Council members Chris Bartels, Jay Foyst and Kent Anderson voted against the ordinance, as they did on first reading. Councilman Jerone Wood was absent.

City officials said most taxpayers wouldn’t notice much of a difference in their bill, but dissenting council members expressed apprehension at any raise in taxes given concerns about inflation and prices.

The vote re-establishes the cumulative capital development fund, with a rate set at $0.05 per $100 of assessed value, the maximum allowable by state law.

The new rate will be levied beginning in 2025. The rate had sat at $0.0465 per $100 of assessed value for the previous three years.

The fund, originally established in 1984, had been used for a variety of purchases, but primarily had been used to purchase equipment for public safety personnel, City Controller Regina McIntyre told council members.

Increasing the rate will provide for approximately $175,000 in funds per year to allow for more capital investments in public safety, city officials say.

McIntyre said the rate would often shrink in the past, necessitating another vote to re-establish the fund again to raise the rate back. Changes made in 2022 to Ind. Code § 6-1.1-41 ensure the rate will no longer fall in the future, so this will be the final time the council votes on the matter.
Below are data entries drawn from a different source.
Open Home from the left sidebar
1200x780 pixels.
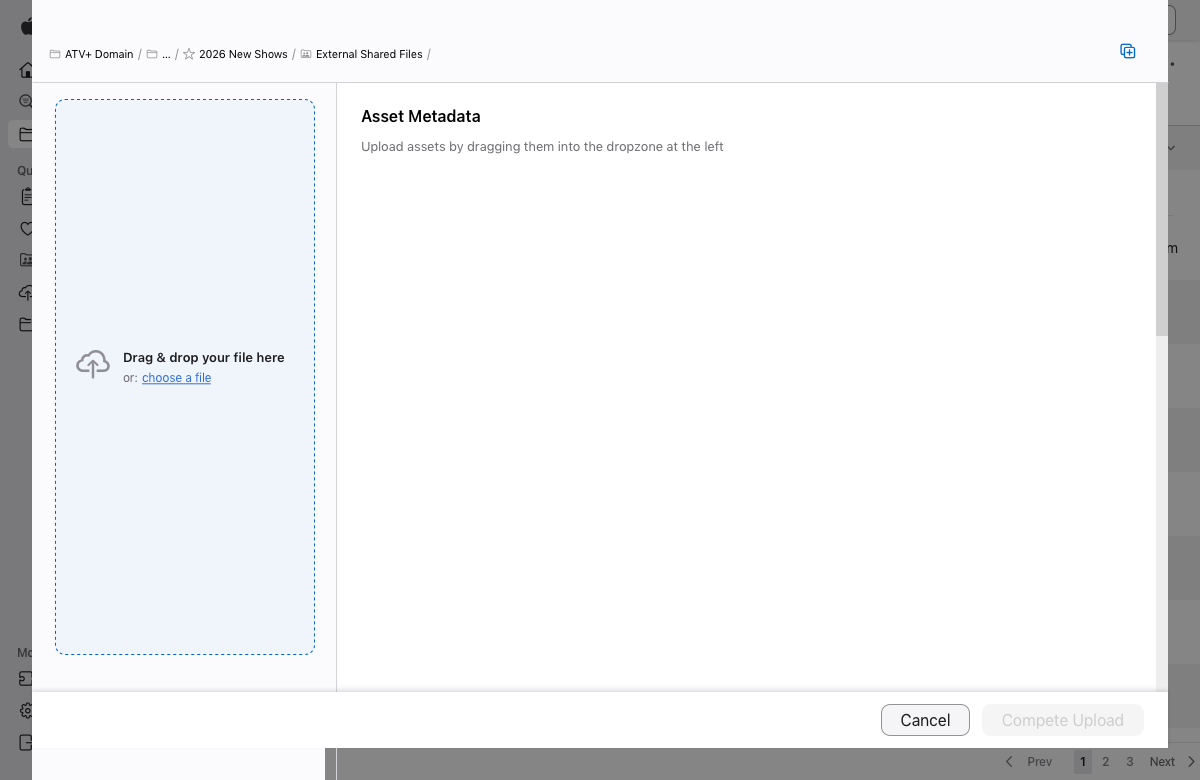click(x=27, y=69)
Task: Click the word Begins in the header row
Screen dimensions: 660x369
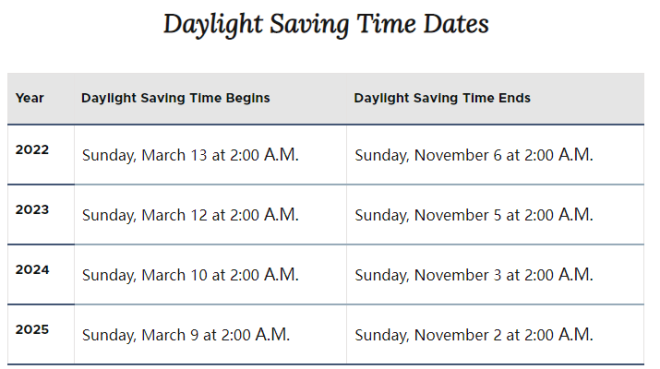Action: coord(248,98)
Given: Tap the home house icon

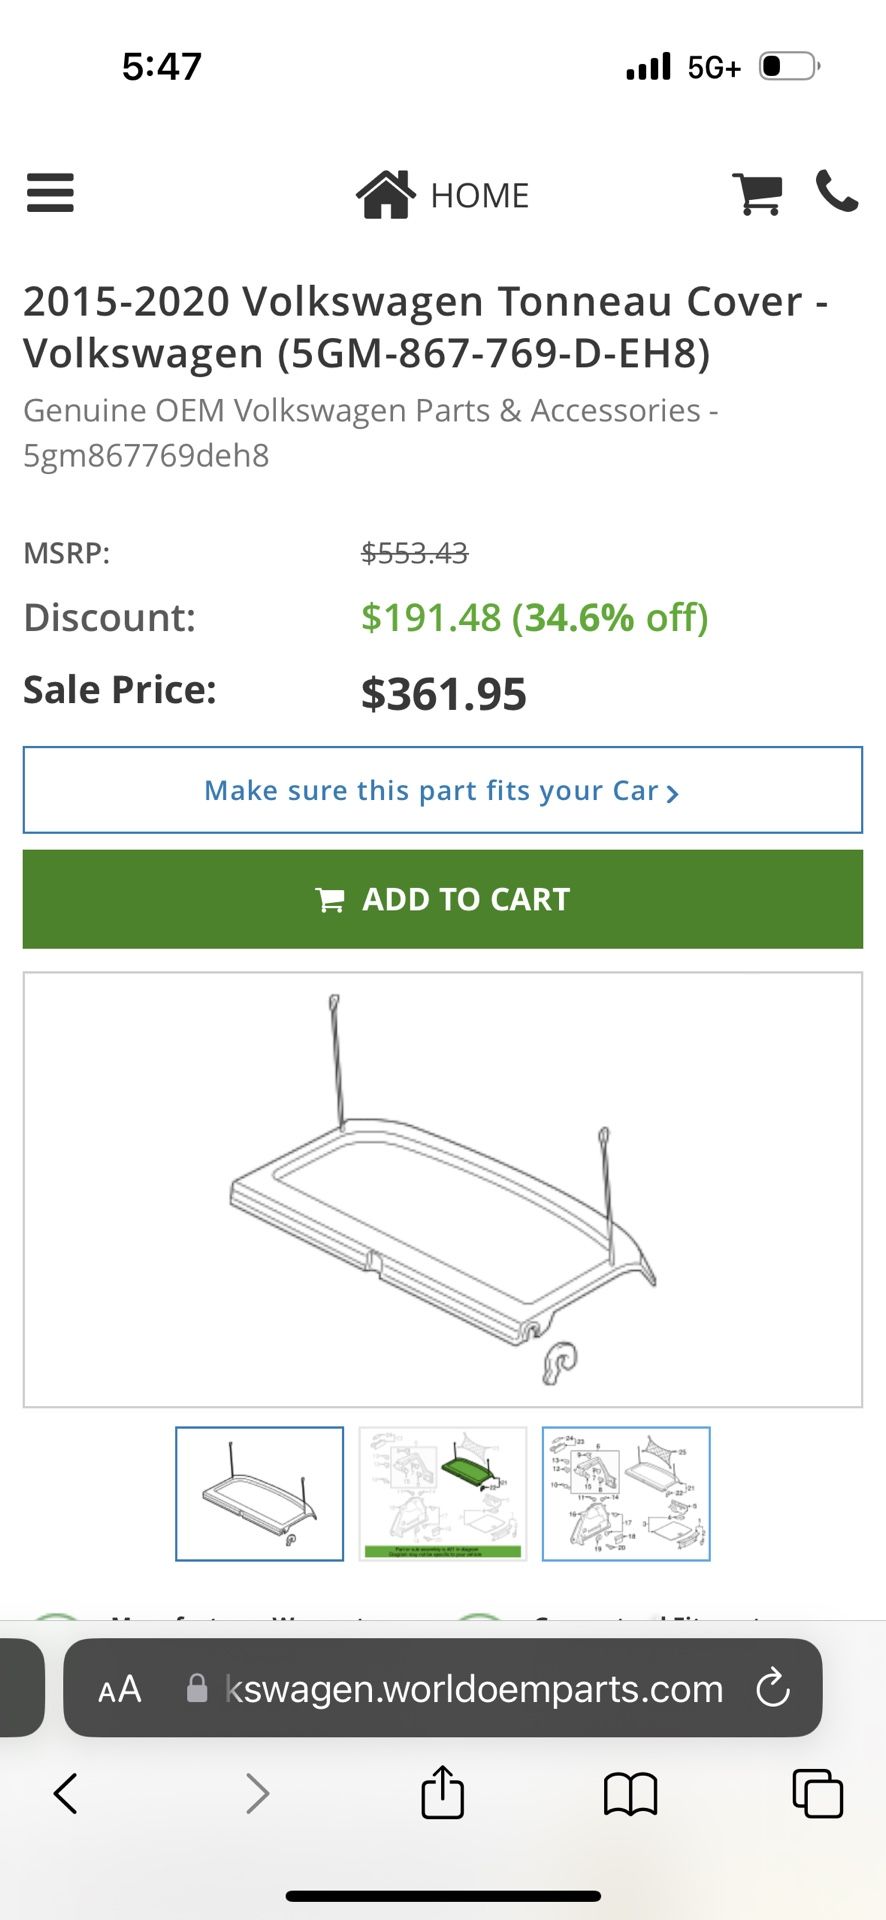Looking at the screenshot, I should pos(385,194).
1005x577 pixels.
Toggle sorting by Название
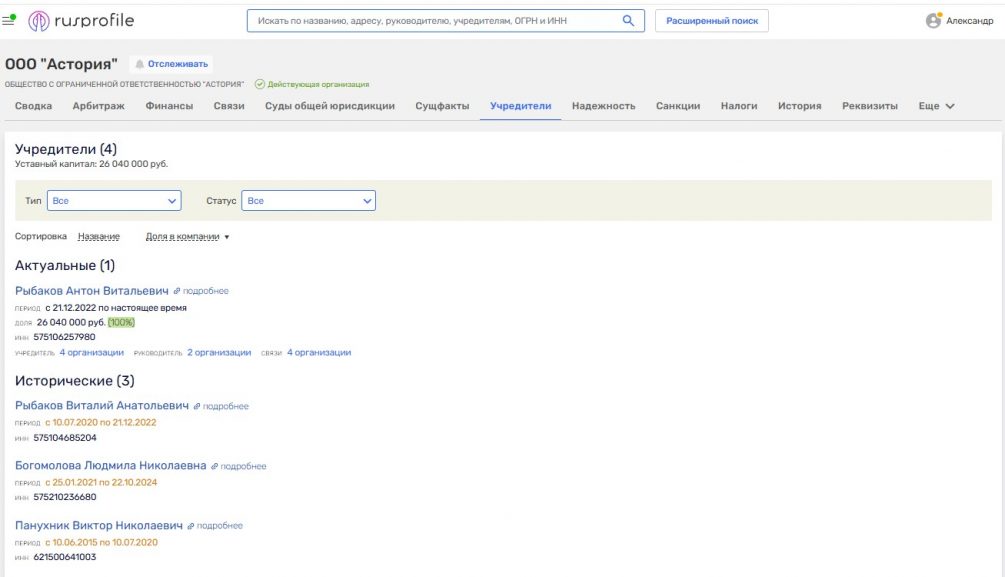pyautogui.click(x=98, y=237)
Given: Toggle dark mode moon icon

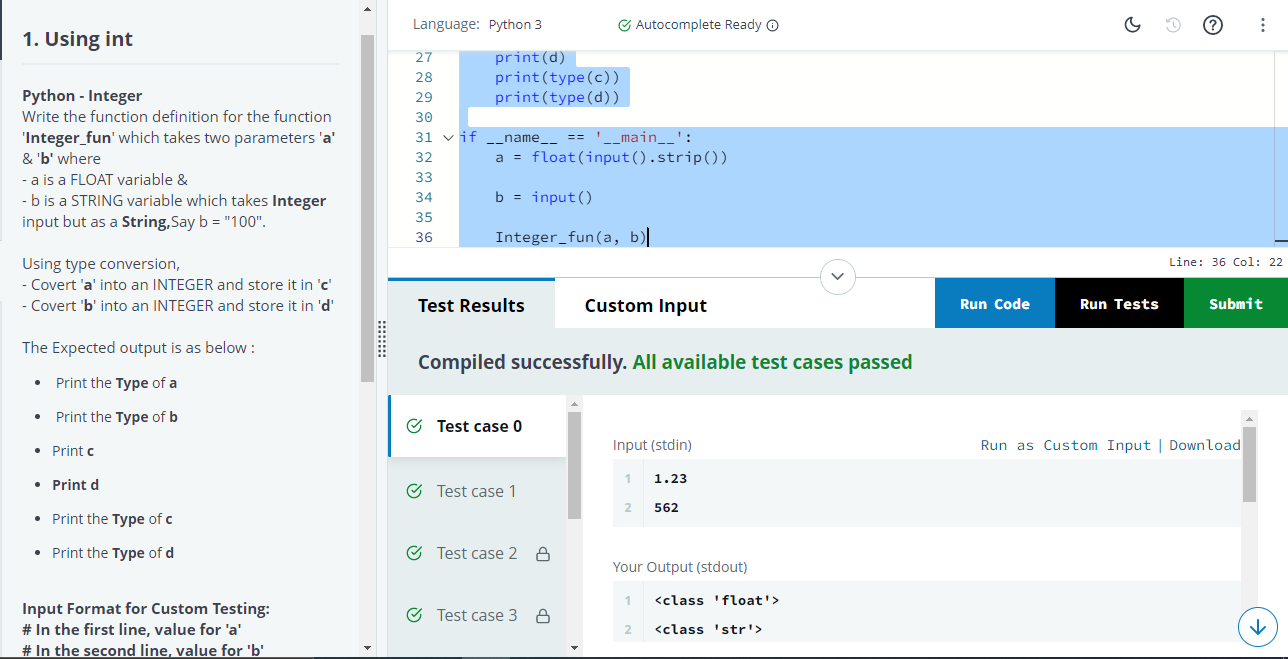Looking at the screenshot, I should [x=1133, y=25].
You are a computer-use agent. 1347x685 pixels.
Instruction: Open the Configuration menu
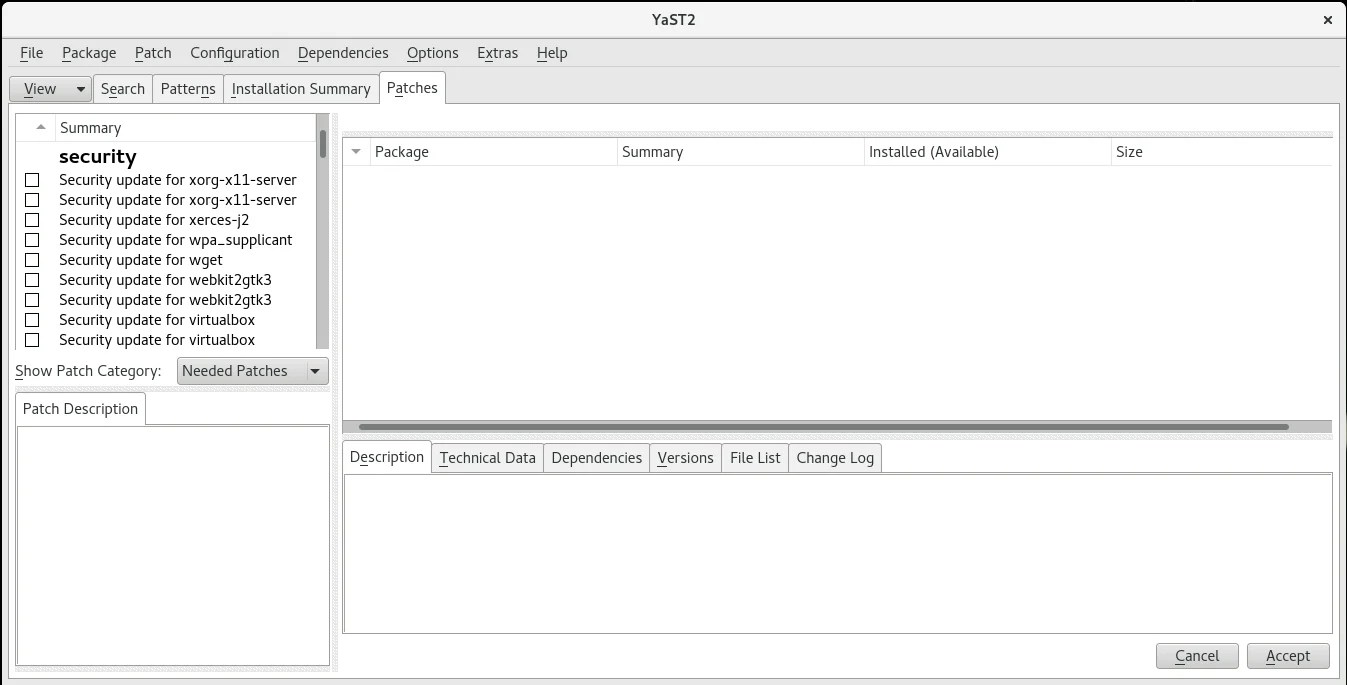234,53
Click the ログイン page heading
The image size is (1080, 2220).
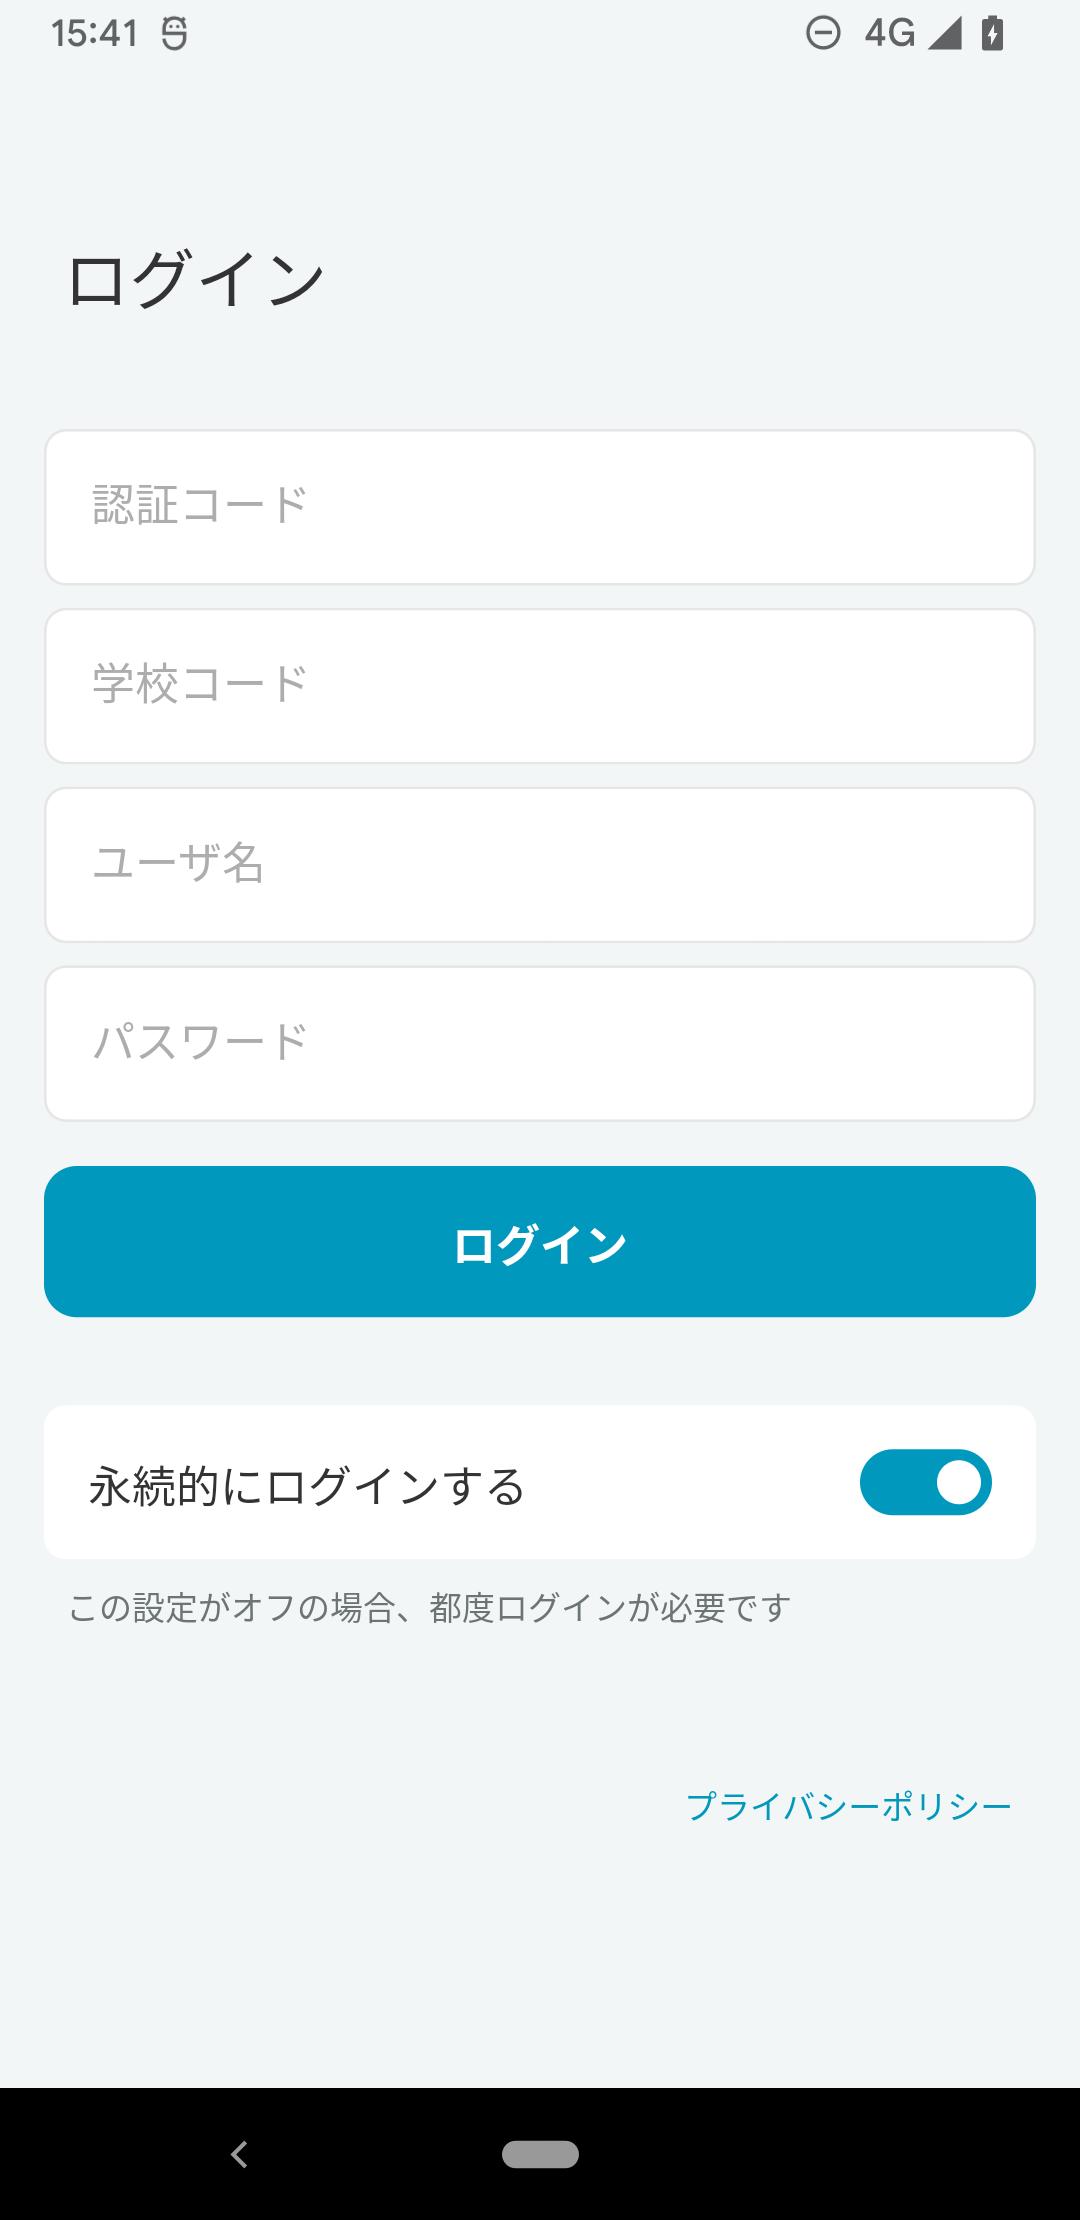pyautogui.click(x=196, y=280)
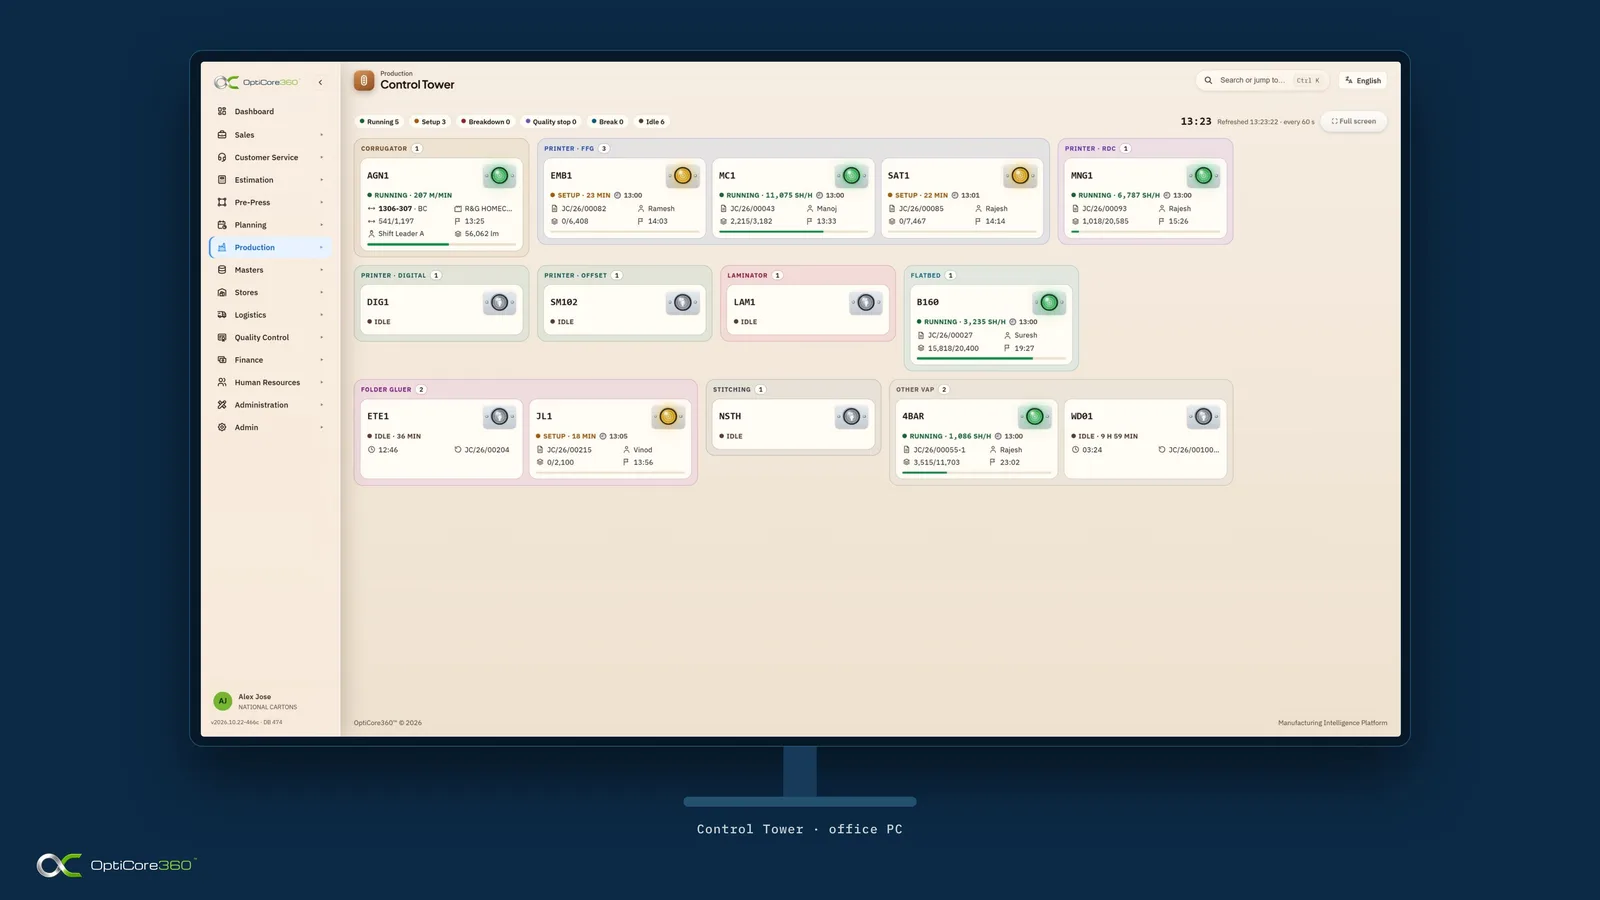This screenshot has height=900, width=1600.
Task: Collapse the sidebar with the arrow
Action: coord(320,82)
The ordinance includes a section that specifies the fund can only be use for public safety needs to qualm concerns from some council members that it could be use for other purposes.

The council had unanimously voted to table the first reading of the ordinance on April 16 so they could learn more about how the fund operates.

According to McIntyre, the increase would have a limited impact on taxpayers. Those with a 1% cap on their property taxes, described as average homeowners, will see virtually no change in their bill, although there are some homeowners that will see an impact of $2 per year.

The 2% group, made up of rental properties, would see zero impact, McIntyre said. However, the 3% group, consisting of commercial and industrial entities will be impacted.

“For example, a company with a $20 million assessed value currently pays about $500,000 annually in property tax, the impact of re-establishing the rate to this fund would increase that by $700,” McIntyre said on April 16.

City Council has frequently voted to re-establish the rate in the past, most recently in 2022, although Council President Frank Miller said the raise then didn’t actually occur because of rule changes that were going on at the time that amended the process for establishing or re-establishing cumulative funds.

Mayor Mary Ferdon acknowledged worries about inflation, saying the price for the types of public safety vehicles the fund would pay for continue to increase as well.

As an example, the mayor said the city is on a three-year plan to purchase another piece of fire apparatus that Columbus Fire Department Chief Andy Lay said costs more than $2 million.

“So with inflation, our cost of fire and police vehicles and equipment just continues to go up, and so moving the CCD rate to someplace where we don’t have to deal with it again—it’s money that we’re going to use because we’re going to continue to deal with the cost of those types of vehicles,” the mayor said earlier this month.